A lo largo de nuestros días sentimos todo tipos de emociones, pero muchas veces no nos detenemos a ver de que se tratan, que mensajes nos traen de nuestro interior. Podemos escucharlas pero no validarlas, negarlas, dejarlas salir sin filtro, o simplemente ignorarlas, pero las emociones siguen ahí, en algún lugar de nuestro cuerpo. Sentir es natural, parte nuestra.

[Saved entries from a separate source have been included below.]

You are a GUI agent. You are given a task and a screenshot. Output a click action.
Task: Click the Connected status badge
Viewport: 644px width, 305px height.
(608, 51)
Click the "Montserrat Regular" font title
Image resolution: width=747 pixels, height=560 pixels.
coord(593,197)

La mayoría está preocupado por la educación intelectual y pocos prestan atención a la importancia del mundo emocional que nos permite auto conocernos para después estar en el mundo de manera más calma, integra y equilibrada, con uno mismo y en las relaciones interpersonales.

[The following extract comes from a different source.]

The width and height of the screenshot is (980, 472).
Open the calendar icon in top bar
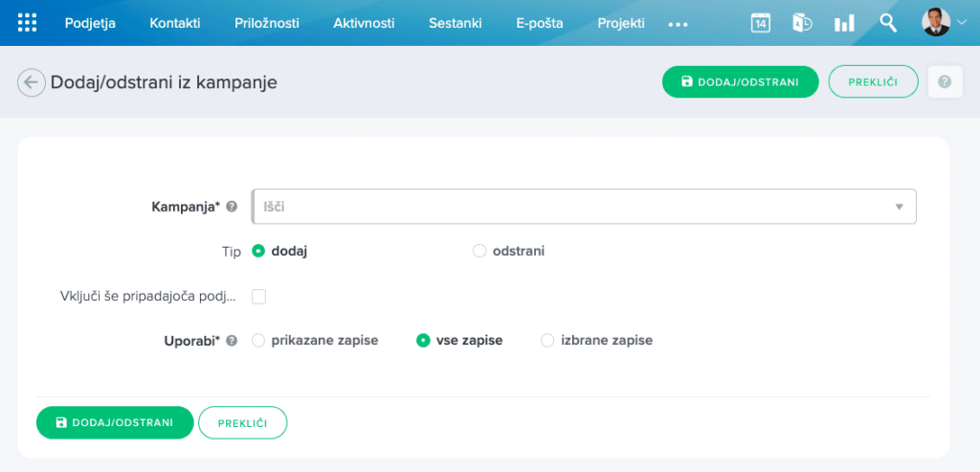click(761, 23)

¿Cuánto nos dedicamos como padres a la educación o desarrollo emocional de nuestros hijos?

Frente a cualquier suceso un niño tiene una reacción emocional, reconocerla y hablar de ella permite que puedan aprender y entender sobre aquello que están sintiendo.

“Veo que te asustaste cuando ladró el perro de la vecina. Me pasó lo mismo cuando lo escuché sus  porque estábamos caminando tranquilos y nos sorprendimos. Es normal que te sientas así”

Hablar de los sentimientos es la forma más directa de comprenderlos y los ayuda a volver a regularlos. Para esto los niños necesitan otra persona que los ayude (no una pantalla que los “ayude a bajar”) sino la presencia y el acompañamiento. Los adultos somos “estabilizadores emocionales” y esa es nuestra función.

Que los chicos comprendan y puedan comunicar sus emociones lo ayudará a desarrollarse más plenamente. Y también podrán aprender a entender como se sienten los demás.

¿Como te vinculás con tu mundo emocional y el de tus hijos?